Your line of thinking is so much like what everyone believes, a kind of 
mixture of fact and assumption of things that were never true.  I studied 
music theory in college too.  We were taught that 4ths and 5ths were 
"perfect" and that 3rds were an "imperfect consonance".  We were taught 
absolutely *nothing* about temperament, and neither is anyone in any music 
theory class, so when the word, "equal" at some point comes into the picture, 
the assumption, of course is that the word "equal" itself is not even 
necessary to use, it is redundant.  All temperaments are presumed and assumed 
to be "equal", always have been, always will be.
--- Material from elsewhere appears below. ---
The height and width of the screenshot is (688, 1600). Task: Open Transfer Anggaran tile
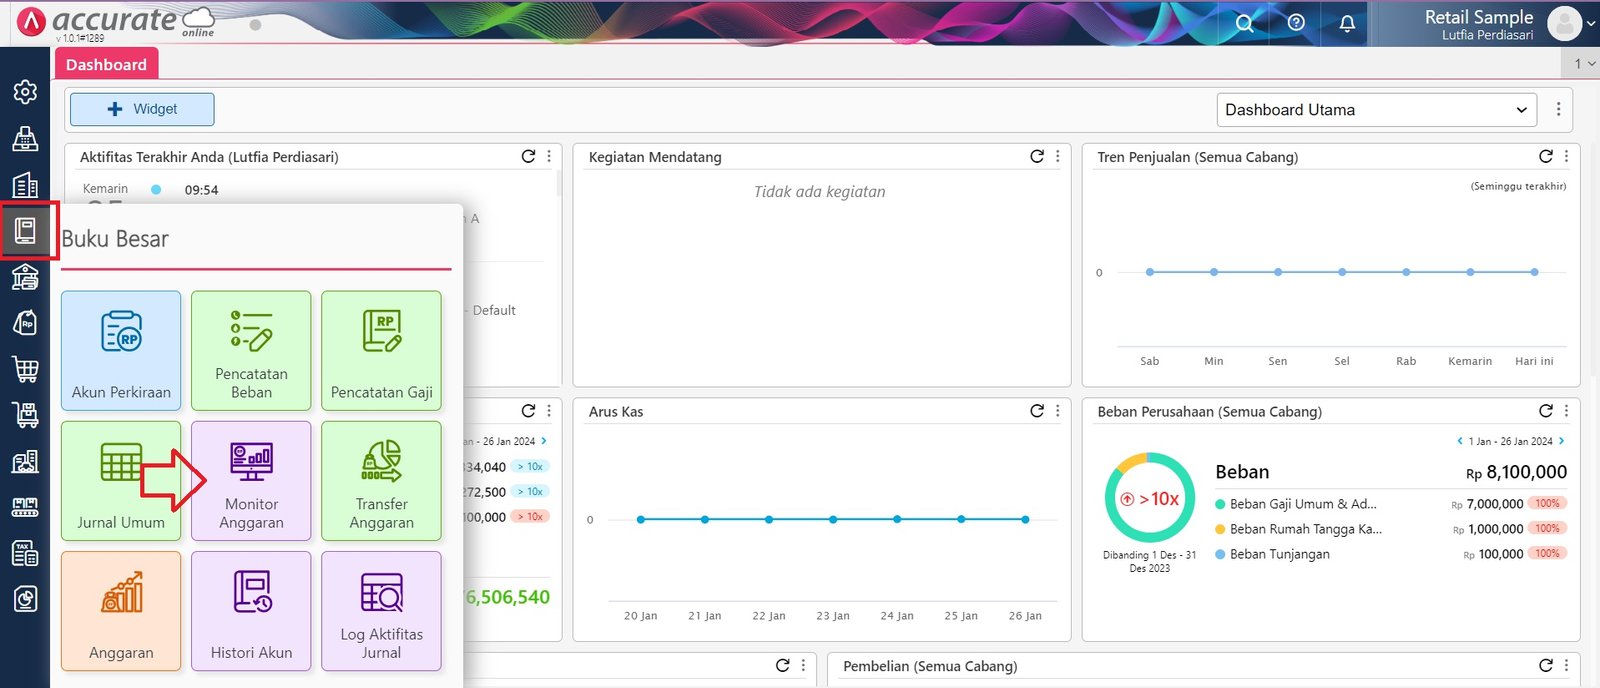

So then, someone comes along and says something about an "unequal 
temperament".  It immediately provokes the raised eyebrows, the frown, the 
shaking of the head, the "No, that's wrong" reaction.  The same kind of 
reaction you'd have if you were a passenger in a car and you saw that the 
driver was going to run a red light, "No, Stop!  *Unequal* temperament?  
Wouldn't *that* be what the customer doesn't like?"  Wouldn't the artist 
reject it?  Wouldn't it sound wrong, ruin the music?  Or, as a benefactor of 
our local opera company pointedly asked me, "Wouldn't an *unequal* 
temperament throw the singers off???!!!"

I got a letter once from the PTG President saying something along these 
lines.  The very notion of "going around tuning *unequal* temperaments was as 
repulsive to him as the most vile, immoral and uncivil thoughts or actions 
imaginable.  I remember reading comments from you that said to me that such a 
thing was imponderable.

Yet, as you have seen and heard for yourself, there are such possibilities.  
Moreover, if you believe anything at all of what I have said, you'll realize 
that temperaments which people firmly *believe* to be "equal" aren't 
necessarily equal at all, nor have they ever been consistently.  It's all 
been an assumption, all along.

So, authors like Isacoff who claim that music as it exists today could have 
only existed *beause* of ET are simply blowing smoke.  It is not true at all. 
 The music we have today and from past centuries has nothing whatsoever to do 
with temperaments which are "equal", certainly nothing to do with "each note 
unequivocally equidistant from each other", as Isacoff postulates.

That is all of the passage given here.